(Beginning of The records)
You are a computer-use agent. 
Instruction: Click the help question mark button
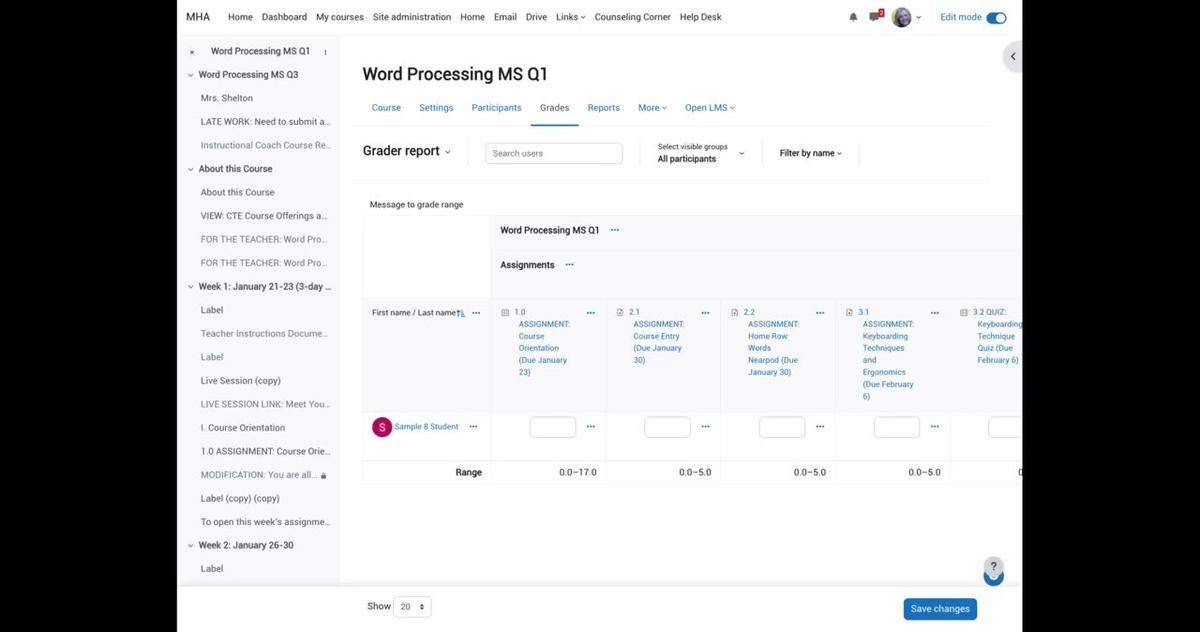point(992,567)
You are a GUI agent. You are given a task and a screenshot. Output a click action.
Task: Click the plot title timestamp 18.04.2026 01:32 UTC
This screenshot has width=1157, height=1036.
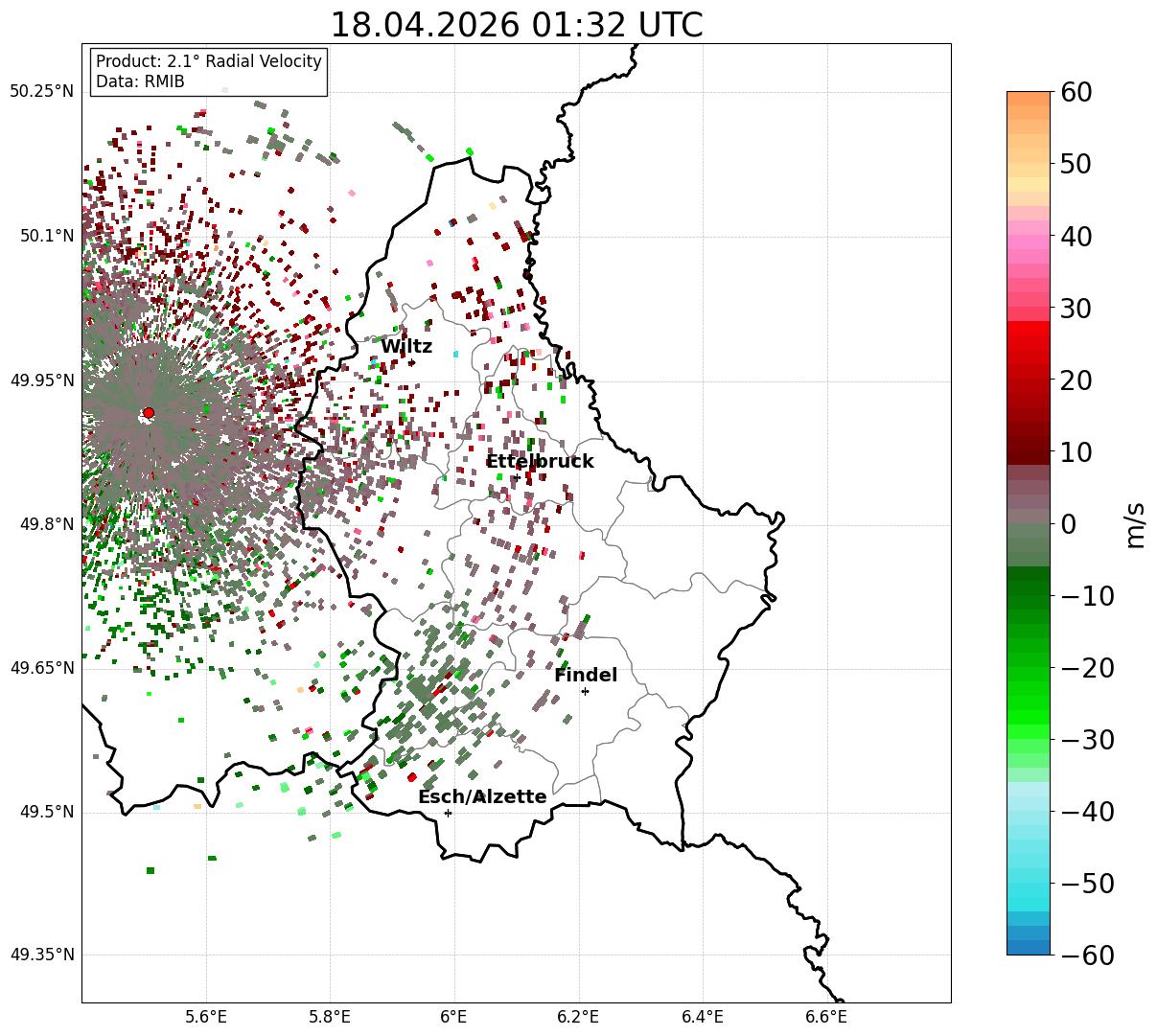point(516,25)
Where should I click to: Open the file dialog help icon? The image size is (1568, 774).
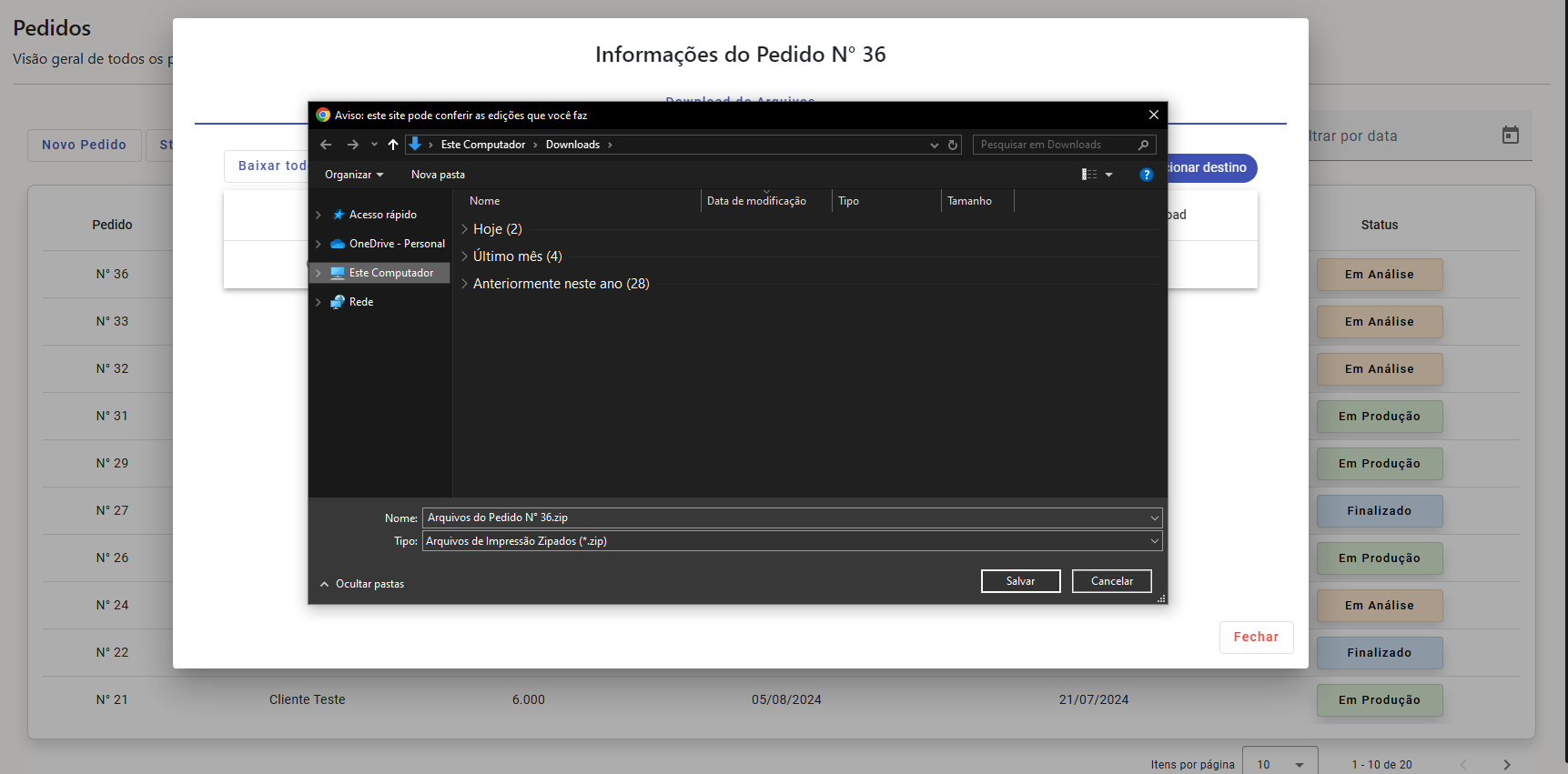point(1146,175)
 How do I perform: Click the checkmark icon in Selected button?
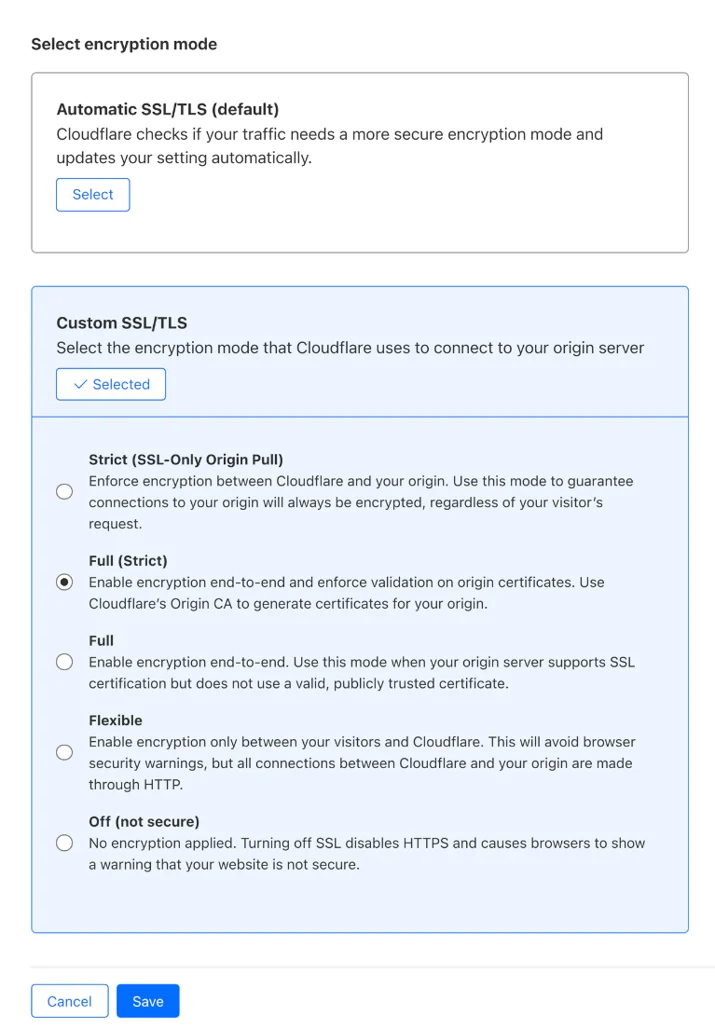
(End of The records)
→ Activity:
Please set down the records exactly, and keep every image out of the copy.

→ Solution for this exercise:
You are a computer-use agent. 
Instruction: Click the help question mark button
point(992,567)
You are a GUI agent. You are given a task and a screenshot. Output a click action.
Task: Click the plot title timestamp 18.04.2026 01:32 UTC
This screenshot has width=1157, height=1036.
point(516,25)
Where should I click to: Open the file dialog help icon? The image size is (1568, 774).
point(1146,175)
 How do I perform: Click the checkmark icon in Selected button?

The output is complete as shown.